La modification reste surtout ce que l'on a retenu de lui. Il faudrait sans doute considérer qu'il s'agit là d'un point de départ.

«Il y avait rue de Rivoli la même affluence de voitures qu'une demi-heure auparavant, mais, sur tous les pare-brise maintenant, les essuie-glaces frottaient leur éventail.
Vous avez demandé pour votre déjeuner, rue de Richelieu, dans un restaurant où vous aviez déjà eu plusieurs rendez-vous d'affaires, des spaghetti à la bolognaise, mais ce qu'on vous a apporté méritait-il vraiment ce nom, ou bien était-ce la solitude dans laquelle vous vous êtes senti soudain en les mangeant qui vous a empêché de les goûter, de les apprécier selon leurs mérites véritables ? Quant au café, alors qu'on vous avait assuré avec un sourire qu'il s'agissait d'express, on vous a apporté quelques minutes plus tard un filtre, un fort bon filtre c'est entendu, mais vous n'avez pas eu le courage d'attendre que la tasse soit pleine pour la boire en payant votre note. Si c'était pour vous nourrir ainsi, dans ces sentiments-là, était-ce vraiment la peine de ne pas rentrer chez vous, de compliquer, d'envenimer encore plus vos rapports avec Henriette par un inutile mensonge de plus ?
Il vous restait tune cigarette dans votre paquet de Nazionali, mais dehors il pleuvait si fort qu'elle s'est éteinte, et vous l'avez jetée sur la chaussée. Il n'était qu'une heure et demie, et vous n'aviez pas la moindre envie d'arriver à votre bureau avec vingt-cinq minutes d'avance, d'autant plus que si vous y aviez été seul vous auriez risqué de vous y endormir: quelque habitude que vous ayez des voyages en chemin de fer, même dans les confortables premières, ils vous fatiguent toujours et de plus en plus.»

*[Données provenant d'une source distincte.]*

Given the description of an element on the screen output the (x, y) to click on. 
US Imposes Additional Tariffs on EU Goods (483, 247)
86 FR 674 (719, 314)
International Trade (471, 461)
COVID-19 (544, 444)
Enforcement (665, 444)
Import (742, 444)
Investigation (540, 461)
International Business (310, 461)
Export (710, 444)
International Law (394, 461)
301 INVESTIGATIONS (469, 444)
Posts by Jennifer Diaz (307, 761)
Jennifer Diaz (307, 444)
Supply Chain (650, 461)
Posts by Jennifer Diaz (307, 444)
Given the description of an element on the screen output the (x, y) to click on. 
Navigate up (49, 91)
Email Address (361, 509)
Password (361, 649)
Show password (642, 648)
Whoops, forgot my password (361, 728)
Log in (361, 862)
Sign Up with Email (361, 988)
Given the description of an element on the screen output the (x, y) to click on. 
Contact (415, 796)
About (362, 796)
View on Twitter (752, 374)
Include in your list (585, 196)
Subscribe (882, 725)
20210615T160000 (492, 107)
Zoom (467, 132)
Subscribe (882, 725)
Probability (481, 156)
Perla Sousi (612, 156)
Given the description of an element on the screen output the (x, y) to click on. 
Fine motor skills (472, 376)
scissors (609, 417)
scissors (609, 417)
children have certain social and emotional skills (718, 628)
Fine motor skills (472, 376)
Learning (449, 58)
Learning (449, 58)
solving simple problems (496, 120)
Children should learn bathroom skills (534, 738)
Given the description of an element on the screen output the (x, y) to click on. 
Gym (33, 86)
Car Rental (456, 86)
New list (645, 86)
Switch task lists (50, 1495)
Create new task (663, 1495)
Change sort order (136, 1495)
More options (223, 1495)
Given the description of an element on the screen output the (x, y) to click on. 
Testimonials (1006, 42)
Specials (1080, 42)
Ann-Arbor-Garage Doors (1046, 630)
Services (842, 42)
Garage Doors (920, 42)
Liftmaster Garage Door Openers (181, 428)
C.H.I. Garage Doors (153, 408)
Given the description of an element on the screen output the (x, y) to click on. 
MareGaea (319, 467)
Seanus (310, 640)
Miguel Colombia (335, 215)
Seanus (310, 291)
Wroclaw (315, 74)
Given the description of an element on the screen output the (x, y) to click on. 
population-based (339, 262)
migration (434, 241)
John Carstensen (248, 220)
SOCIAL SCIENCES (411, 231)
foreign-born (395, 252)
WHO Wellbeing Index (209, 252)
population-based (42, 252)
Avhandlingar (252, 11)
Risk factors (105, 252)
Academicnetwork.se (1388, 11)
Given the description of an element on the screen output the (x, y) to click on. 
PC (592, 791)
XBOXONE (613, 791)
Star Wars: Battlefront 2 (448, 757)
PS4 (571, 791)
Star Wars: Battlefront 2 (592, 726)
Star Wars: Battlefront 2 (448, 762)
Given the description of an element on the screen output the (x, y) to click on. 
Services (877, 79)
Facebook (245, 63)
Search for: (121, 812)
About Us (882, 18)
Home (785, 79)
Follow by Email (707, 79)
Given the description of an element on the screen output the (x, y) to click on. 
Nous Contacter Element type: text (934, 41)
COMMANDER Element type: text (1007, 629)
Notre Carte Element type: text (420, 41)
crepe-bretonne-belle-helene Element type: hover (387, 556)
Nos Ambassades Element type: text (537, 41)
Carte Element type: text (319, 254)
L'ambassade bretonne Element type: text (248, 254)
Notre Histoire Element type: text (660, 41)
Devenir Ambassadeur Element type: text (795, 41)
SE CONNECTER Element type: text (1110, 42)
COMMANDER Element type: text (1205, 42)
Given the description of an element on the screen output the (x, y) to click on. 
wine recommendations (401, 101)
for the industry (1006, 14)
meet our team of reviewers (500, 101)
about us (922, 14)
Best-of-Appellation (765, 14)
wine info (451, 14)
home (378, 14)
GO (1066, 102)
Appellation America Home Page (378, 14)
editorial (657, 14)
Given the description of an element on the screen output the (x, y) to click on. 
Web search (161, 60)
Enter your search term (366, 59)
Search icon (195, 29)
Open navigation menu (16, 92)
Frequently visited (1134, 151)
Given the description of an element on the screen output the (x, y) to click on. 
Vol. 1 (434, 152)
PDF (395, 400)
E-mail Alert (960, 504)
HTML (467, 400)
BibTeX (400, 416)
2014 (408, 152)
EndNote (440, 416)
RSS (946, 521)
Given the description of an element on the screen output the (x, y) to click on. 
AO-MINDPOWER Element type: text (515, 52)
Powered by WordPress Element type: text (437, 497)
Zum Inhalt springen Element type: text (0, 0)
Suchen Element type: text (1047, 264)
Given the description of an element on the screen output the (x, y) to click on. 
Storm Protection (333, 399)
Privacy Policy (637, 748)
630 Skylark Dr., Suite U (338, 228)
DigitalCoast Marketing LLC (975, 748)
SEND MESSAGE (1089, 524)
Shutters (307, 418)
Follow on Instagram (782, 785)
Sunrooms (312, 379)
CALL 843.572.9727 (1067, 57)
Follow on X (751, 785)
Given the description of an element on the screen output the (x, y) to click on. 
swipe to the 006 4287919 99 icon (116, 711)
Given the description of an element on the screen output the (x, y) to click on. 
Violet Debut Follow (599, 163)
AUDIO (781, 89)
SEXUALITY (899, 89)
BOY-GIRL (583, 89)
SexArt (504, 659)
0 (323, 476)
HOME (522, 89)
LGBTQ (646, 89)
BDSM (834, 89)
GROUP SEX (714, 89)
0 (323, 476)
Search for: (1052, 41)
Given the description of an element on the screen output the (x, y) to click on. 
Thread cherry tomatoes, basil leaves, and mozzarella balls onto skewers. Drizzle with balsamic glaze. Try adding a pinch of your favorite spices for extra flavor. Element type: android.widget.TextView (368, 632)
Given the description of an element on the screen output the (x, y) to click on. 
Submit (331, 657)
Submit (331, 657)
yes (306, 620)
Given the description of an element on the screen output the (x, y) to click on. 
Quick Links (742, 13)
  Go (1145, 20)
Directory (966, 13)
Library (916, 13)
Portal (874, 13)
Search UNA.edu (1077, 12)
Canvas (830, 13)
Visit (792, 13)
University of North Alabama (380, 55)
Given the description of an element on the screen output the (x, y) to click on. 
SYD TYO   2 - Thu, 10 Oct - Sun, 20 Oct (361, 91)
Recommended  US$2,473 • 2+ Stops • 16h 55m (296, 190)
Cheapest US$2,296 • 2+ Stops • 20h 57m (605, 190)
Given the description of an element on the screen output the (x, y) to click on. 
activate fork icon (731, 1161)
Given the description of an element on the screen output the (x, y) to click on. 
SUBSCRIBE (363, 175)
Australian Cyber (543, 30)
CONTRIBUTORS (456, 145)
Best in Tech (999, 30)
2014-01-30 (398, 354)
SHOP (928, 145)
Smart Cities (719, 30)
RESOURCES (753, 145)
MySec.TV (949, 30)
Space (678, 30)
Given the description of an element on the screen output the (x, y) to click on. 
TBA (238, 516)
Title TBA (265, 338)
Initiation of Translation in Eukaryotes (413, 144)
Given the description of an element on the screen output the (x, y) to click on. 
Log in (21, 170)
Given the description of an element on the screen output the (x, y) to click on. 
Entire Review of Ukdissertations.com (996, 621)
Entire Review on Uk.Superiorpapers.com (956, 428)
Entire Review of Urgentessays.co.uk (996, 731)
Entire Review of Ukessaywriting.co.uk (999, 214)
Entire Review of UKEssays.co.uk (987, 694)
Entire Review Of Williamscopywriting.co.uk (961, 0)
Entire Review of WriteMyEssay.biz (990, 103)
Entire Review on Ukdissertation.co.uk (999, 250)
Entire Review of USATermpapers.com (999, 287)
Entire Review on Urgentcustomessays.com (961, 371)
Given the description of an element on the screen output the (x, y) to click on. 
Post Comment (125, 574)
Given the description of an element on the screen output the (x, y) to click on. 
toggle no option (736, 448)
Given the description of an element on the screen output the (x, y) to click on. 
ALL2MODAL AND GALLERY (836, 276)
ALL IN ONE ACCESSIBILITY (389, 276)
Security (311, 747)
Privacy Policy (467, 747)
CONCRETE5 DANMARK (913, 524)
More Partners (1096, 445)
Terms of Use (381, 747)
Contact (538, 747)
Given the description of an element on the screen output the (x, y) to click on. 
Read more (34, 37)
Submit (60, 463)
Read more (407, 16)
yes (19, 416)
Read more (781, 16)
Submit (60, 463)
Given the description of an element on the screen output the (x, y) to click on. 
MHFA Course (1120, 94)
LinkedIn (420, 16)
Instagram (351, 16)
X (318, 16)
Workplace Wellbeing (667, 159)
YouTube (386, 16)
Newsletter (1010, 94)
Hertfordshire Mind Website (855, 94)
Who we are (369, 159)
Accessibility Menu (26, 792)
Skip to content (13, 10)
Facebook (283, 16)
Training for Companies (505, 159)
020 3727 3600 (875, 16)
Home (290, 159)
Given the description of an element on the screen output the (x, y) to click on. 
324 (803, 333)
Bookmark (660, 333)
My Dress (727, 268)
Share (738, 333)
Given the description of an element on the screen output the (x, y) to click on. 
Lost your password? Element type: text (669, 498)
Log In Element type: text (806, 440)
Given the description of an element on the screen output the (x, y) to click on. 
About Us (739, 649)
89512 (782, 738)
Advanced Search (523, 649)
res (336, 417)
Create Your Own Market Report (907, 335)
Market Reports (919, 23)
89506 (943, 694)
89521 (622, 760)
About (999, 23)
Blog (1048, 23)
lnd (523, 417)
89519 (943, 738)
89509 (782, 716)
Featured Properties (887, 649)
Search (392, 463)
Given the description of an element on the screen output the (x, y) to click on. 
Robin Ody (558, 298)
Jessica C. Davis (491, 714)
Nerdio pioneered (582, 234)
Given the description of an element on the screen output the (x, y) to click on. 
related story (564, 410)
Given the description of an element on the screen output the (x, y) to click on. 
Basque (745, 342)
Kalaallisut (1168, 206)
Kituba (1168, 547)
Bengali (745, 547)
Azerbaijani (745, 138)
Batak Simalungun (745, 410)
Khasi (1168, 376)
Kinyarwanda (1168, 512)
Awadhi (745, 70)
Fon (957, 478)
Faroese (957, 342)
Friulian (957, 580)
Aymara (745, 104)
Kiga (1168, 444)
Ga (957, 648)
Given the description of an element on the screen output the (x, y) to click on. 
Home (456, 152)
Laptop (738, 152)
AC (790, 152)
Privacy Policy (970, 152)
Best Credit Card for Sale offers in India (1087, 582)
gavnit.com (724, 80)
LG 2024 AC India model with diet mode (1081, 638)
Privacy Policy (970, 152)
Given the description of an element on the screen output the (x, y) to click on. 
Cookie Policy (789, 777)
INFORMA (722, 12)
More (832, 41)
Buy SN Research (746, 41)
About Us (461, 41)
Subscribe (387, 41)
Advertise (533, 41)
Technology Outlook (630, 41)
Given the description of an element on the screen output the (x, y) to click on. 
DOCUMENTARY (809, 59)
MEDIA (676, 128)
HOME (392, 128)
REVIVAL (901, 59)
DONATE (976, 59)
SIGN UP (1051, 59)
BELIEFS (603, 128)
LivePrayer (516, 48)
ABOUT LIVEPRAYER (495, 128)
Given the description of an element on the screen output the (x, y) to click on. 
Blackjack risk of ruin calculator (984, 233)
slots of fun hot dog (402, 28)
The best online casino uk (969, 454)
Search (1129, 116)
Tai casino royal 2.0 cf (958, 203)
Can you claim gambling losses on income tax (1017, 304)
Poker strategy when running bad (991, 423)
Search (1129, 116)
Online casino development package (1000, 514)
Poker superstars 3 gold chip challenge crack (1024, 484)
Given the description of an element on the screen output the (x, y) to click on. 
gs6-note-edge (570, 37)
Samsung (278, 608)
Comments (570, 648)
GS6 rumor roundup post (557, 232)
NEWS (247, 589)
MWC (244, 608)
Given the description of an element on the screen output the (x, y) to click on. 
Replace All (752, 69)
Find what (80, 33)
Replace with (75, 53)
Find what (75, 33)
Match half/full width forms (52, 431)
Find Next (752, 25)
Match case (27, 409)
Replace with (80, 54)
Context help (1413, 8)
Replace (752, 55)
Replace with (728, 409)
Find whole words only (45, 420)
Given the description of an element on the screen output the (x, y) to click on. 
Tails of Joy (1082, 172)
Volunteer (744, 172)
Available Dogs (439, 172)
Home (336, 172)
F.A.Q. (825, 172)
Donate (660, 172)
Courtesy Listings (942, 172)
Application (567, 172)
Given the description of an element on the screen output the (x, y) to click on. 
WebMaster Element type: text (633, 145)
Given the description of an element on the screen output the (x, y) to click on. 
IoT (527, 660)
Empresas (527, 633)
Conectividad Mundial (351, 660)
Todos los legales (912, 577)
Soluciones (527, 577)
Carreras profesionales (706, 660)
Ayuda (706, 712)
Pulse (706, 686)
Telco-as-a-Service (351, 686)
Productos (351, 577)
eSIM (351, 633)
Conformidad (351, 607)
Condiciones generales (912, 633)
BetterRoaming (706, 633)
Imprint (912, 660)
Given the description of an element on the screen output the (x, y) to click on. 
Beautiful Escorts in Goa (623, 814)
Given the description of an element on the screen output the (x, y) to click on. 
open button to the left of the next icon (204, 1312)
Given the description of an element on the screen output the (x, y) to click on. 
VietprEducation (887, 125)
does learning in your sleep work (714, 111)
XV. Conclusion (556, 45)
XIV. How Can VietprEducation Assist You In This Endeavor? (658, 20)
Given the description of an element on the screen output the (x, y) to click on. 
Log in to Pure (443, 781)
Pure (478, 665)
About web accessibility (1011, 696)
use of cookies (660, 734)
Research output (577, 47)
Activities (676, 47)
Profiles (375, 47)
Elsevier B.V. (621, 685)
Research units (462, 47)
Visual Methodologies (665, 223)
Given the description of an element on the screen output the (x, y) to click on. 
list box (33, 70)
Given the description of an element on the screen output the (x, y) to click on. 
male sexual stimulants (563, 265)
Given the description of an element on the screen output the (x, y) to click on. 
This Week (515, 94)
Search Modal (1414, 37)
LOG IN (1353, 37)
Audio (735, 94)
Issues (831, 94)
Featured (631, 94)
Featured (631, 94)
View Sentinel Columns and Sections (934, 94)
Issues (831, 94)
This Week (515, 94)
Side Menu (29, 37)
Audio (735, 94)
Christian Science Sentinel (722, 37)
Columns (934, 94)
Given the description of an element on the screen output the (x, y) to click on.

La fascination que l'on peut éprouver pour beaucoup d'écrivains tient au style, évidemment. La trouvaille de Michel Butor consiste à s'adresser au lecteur en l'impliquant dans l'histoire : c'est bien le lecteur qui est mis à la place du narrateur par l'emploi du «vous». Il y a là un usage d'importance : outre celui des temps et de leur concordance qui pose souvent problème - l'un des pires étant l'usage du futur dans le passé, employé bien souvent de manière indue -, la manière dont l'écrivain raconte l'histoire à la première, à la deuxième, à la troisième personne reste l'empreinte de ce qui sera raconté. Il n'est pas neutre que ce choix du sujet pronom personnel dans la narration. Je ne vais pas disserter là-dessus et vous laisse avec le jeune Michel Butor, interrogé par Pierre Dumayet. Mais, parlant de la façon d'écrire, il me semble important de reprendre ce contre quoi je me suis à plusieurs reprises élevé dans Véhèmes : l'usage du pronom personnel «nous» pour raconter un événement. Ce n'est pas un hasard si l'extrême droite, dans ses slogans imbéciles, utilise cette manière de s'exprimer qui ne pense rien sinon vomir sa connerie crasse: «on est chez nous». Qui plus est, on a dans cette expression terrible l'utilisation de deux pronoms personnels, qui confondus, renforcent l'indéfinition, l'indétermination de celui qui veut exprimer ce sentiment de la plus grande indigence. «On», pronom personnel de la troisième, ce n'est personne, ce n'est rien, c'est encore moins que le «il» de l'expression «il pleut». Quant au «nous», profondément détestable, il renvoie aux meutes de loups qui ont toujours besoin d'un dominant pour permettre aux dominés d'exprimer leurs servilités aux maîtres. On ne fait aucune littérature en utilisant le «nous», tout au plus des slogans de partis politiques. Les Reums (Républicains en marche) en sont passés maîtres.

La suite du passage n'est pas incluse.